[TASK OBJECTIVE]:
Copy everything from the line containing "This screenshot has width=720, height=540." down to the line containing "The height and width of the screenshot is (660, 842).", keeping each line unchanged.

[GIVEN DATA]:
--------------------

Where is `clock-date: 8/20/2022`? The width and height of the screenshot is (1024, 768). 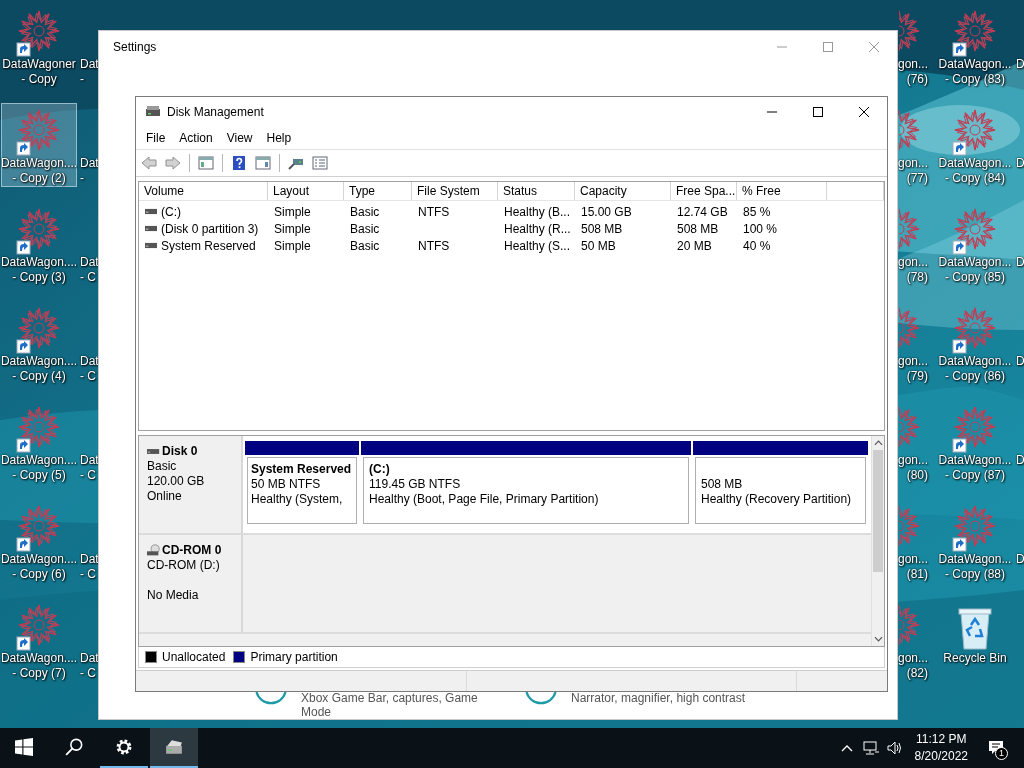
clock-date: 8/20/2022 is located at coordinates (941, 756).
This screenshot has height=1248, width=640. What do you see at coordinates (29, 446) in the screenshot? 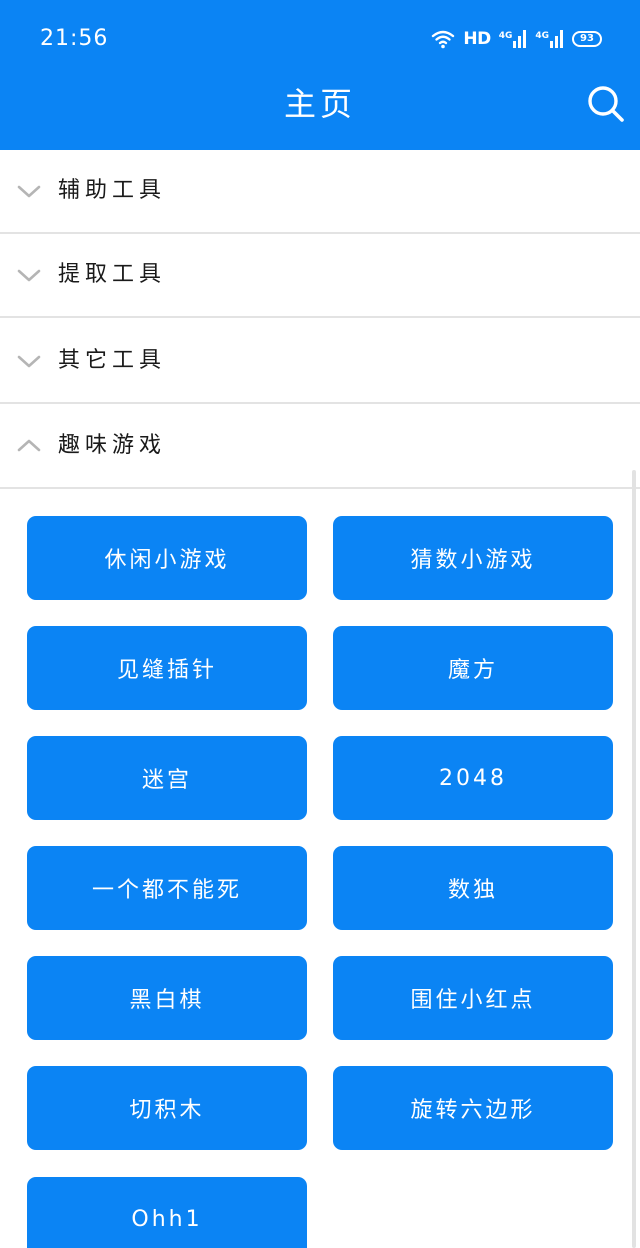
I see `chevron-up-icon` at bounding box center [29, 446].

--------------------

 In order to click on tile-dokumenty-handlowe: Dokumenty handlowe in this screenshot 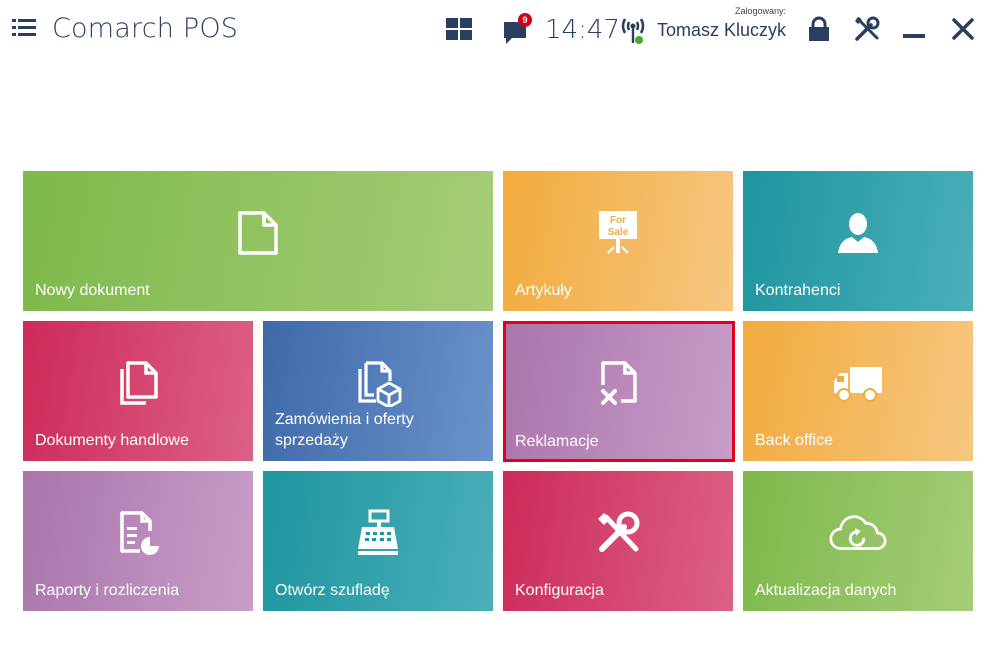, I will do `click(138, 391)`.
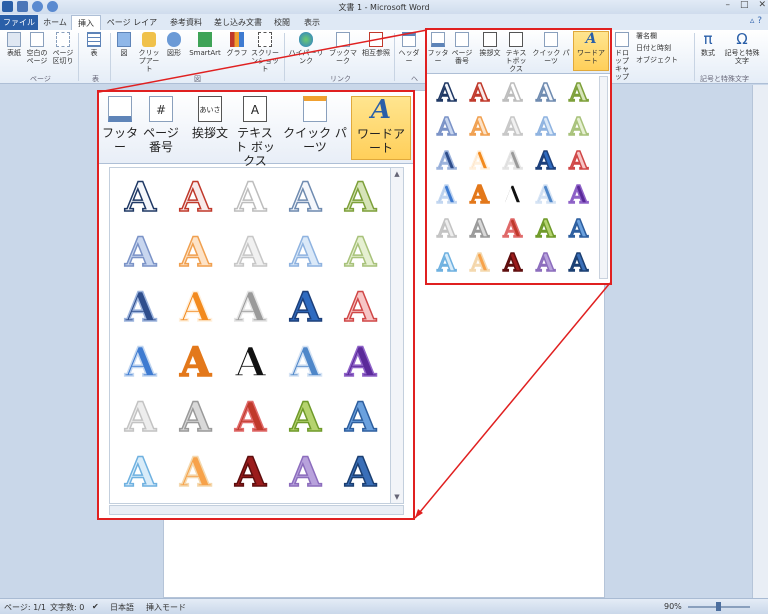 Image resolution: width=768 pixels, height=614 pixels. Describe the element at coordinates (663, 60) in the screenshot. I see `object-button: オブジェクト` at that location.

--------------------

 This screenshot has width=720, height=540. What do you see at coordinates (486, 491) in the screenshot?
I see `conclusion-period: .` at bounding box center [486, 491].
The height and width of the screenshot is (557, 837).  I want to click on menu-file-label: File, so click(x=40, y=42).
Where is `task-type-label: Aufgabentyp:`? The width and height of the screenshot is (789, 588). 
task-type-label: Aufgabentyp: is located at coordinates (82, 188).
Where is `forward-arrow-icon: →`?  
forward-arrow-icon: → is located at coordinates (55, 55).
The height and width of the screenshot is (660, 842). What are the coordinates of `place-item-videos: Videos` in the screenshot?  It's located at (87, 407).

--------------------

[WRITTEN RESPONSE]:
 This screenshot has width=720, height=540. What do you see at coordinates (486, 491) in the screenshot?
I see `conclusion-period: .` at bounding box center [486, 491].
The height and width of the screenshot is (557, 837).  I want to click on menu-file-label: File, so click(x=40, y=42).
Where is `task-type-label: Aufgabentyp:`? The width and height of the screenshot is (789, 588). 
task-type-label: Aufgabentyp: is located at coordinates (82, 188).
Where is `forward-arrow-icon: →`?  
forward-arrow-icon: → is located at coordinates (55, 55).
The height and width of the screenshot is (660, 842). What are the coordinates of `place-item-videos: Videos` in the screenshot?  It's located at (87, 407).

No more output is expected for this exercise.